▶ [Aim of the exercise] Copy out every line of the items below without changing anything.

▶ [Supplied data]
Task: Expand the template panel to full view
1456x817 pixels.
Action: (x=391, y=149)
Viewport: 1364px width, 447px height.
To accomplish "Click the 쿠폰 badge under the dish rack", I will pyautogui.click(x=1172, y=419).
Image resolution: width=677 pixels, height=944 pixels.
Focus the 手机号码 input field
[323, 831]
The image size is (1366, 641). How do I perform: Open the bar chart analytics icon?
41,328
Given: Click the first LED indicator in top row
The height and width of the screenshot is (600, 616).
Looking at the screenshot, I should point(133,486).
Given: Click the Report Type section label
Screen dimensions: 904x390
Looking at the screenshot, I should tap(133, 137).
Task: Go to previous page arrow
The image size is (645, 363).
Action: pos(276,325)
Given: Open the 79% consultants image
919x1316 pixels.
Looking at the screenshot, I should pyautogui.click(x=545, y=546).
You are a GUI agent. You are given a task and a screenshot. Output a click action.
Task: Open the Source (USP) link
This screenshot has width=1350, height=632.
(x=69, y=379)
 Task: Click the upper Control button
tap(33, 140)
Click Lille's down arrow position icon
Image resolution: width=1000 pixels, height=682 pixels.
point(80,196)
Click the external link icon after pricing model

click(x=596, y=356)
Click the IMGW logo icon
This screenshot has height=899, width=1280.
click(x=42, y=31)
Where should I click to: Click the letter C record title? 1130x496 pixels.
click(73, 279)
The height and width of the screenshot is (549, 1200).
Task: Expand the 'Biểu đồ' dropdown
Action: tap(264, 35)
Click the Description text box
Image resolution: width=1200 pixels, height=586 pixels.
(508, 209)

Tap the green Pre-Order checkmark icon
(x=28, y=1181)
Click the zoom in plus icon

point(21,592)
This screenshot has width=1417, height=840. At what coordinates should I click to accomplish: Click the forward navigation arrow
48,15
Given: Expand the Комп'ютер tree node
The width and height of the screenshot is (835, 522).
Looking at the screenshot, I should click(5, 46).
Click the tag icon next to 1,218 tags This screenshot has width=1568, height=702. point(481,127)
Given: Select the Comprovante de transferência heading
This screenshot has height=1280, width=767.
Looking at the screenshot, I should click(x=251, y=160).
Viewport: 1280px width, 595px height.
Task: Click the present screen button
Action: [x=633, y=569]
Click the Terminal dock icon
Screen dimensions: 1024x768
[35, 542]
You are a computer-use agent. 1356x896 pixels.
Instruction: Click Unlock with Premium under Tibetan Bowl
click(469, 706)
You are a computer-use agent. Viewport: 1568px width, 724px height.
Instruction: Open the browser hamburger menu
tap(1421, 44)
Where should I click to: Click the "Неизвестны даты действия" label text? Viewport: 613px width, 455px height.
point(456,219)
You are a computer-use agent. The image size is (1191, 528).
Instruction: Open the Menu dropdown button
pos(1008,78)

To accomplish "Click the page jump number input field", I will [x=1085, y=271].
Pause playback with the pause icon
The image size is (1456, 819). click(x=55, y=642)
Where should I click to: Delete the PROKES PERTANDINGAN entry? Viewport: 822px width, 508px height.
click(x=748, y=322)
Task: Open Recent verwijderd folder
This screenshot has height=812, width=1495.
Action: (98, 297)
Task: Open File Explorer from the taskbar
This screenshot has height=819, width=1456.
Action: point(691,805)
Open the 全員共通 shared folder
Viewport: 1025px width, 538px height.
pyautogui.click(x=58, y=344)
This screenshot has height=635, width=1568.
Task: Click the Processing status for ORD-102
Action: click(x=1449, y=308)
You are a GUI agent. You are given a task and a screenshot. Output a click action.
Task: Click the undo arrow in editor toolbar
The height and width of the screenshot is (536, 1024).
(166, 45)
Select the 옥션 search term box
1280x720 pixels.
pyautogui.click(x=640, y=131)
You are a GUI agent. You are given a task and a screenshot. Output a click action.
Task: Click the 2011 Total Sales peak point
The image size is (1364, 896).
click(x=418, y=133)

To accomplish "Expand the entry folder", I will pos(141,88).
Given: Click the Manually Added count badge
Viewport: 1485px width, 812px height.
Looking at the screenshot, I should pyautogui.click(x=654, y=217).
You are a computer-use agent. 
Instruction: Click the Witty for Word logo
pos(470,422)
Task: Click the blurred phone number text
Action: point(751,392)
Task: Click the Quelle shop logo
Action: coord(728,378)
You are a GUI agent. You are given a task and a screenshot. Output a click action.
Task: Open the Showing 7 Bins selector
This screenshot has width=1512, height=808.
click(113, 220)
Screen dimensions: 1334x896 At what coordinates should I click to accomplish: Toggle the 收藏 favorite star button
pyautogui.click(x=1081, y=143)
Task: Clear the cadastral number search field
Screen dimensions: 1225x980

▶ [Solution for this exercise]
Task: Expand the template panel to full view
1456x817 pixels.
Action: (x=391, y=149)
Viewport: 1364px width, 447px height.
To accomplish "Click the 쿠폰 badge under the dish rack", I will pyautogui.click(x=1172, y=419).
Image resolution: width=677 pixels, height=944 pixels.
Focus the 手机号码 input field
[323, 831]
The image size is (1366, 641). How do I perform: Open the bar chart analytics icon?
41,328
Given: Click the first LED indicator in top row
The height and width of the screenshot is (600, 616).
Looking at the screenshot, I should point(133,486).
Given: Click the Report Type section label
Screen dimensions: 904x390
Looking at the screenshot, I should tap(133, 137).
Task: Go to previous page arrow
The image size is (645, 363).
Action: pos(276,325)
Given: Open the 79% consultants image
919x1316 pixels.
Looking at the screenshot, I should pyautogui.click(x=545, y=546).
You are a GUI agent. You are given a task and a screenshot. Output a click action.
Task: Open the Source (USP) link
This screenshot has width=1350, height=632.
(x=69, y=379)
 Task: Click the upper Control button
tap(33, 140)
Click Lille's down arrow position icon
Image resolution: width=1000 pixels, height=682 pixels.
point(80,196)
Click the external link icon after pricing model

click(x=596, y=356)
Click the IMGW logo icon
This screenshot has height=899, width=1280.
click(x=42, y=31)
Where should I click to: Click the letter C record title? 1130x496 pixels.
click(73, 279)
The height and width of the screenshot is (549, 1200).
Task: Expand the 'Biểu đồ' dropdown
Action: tap(264, 35)
Click the Description text box
Image resolution: width=1200 pixels, height=586 pixels.
(508, 209)

Tap the green Pre-Order checkmark icon
(x=28, y=1181)
Click the zoom in plus icon

point(21,592)
This screenshot has width=1417, height=840. At what coordinates should I click to accomplish: Click the forward navigation arrow
48,15
Given: Expand the Комп'ютер tree node
The width and height of the screenshot is (835, 522).
Looking at the screenshot, I should click(5, 46).
Click the tag icon next to 1,218 tags This screenshot has width=1568, height=702. point(481,127)
Given: Select the Comprovante de transferência heading
This screenshot has height=1280, width=767.
Looking at the screenshot, I should click(x=251, y=160).
Viewport: 1280px width, 595px height.
Task: Click the present screen button
Action: [x=633, y=569]
Click the Terminal dock icon
Screen dimensions: 1024x768
[35, 542]
You are a computer-use agent. 1356x896 pixels.
Instruction: Click Unlock with Premium under Tibetan Bowl
click(469, 706)
You are a computer-use agent. Viewport: 1568px width, 724px height.
Instruction: Open the browser hamburger menu
tap(1421, 44)
Where should I click to: Click the "Неизвестны даты действия" label text? Viewport: 613px width, 455px height.
point(456,219)
You are a computer-use agent. The image size is (1191, 528).
Instruction: Open the Menu dropdown button
pos(1008,78)

To accomplish "Click the page jump number input field", I will [x=1085, y=271].
Pause playback with the pause icon
The image size is (1456, 819). click(x=55, y=642)
Where should I click to: Delete the PROKES PERTANDINGAN entry? Viewport: 822px width, 508px height.
click(x=748, y=322)
Task: Open Recent verwijderd folder
This screenshot has height=812, width=1495.
Action: (98, 297)
Task: Open File Explorer from the taskbar
This screenshot has height=819, width=1456.
Action: point(691,805)
Open the 全員共通 shared folder
Viewport: 1025px width, 538px height.
pyautogui.click(x=58, y=344)
This screenshot has height=635, width=1568.
Task: Click the Processing status for ORD-102
Action: click(x=1449, y=308)
You are a GUI agent. You are given a task and a screenshot. Output a click action.
Task: Click the undo arrow in editor toolbar
The height and width of the screenshot is (536, 1024).
(166, 45)
Select the 옥션 search term box
1280x720 pixels.
pyautogui.click(x=640, y=131)
You are a GUI agent. You are given a task and a screenshot. Output a click action.
Task: Click the 2011 Total Sales peak point
The image size is (1364, 896).
click(x=418, y=133)

To accomplish "Expand the entry folder", I will pos(141,88).
Given: Click the Manually Added count badge
Viewport: 1485px width, 812px height.
Looking at the screenshot, I should pyautogui.click(x=654, y=217).
You are a computer-use agent. 
Instruction: Click the Witty for Word logo
pos(470,422)
Task: Click the blurred phone number text
Action: point(751,392)
Task: Click the Quelle shop logo
Action: coord(728,378)
You are a GUI agent. You are given a task and a screenshot. Output a click action.
Task: Open the Showing 7 Bins selector
This screenshot has width=1512, height=808.
click(113, 220)
Screen dimensions: 1334x896 At what coordinates should I click to accomplish: Toggle the 收藏 favorite star button
pyautogui.click(x=1081, y=143)
Task: Clear the cadastral number search field
Screen dimensions: 1225x980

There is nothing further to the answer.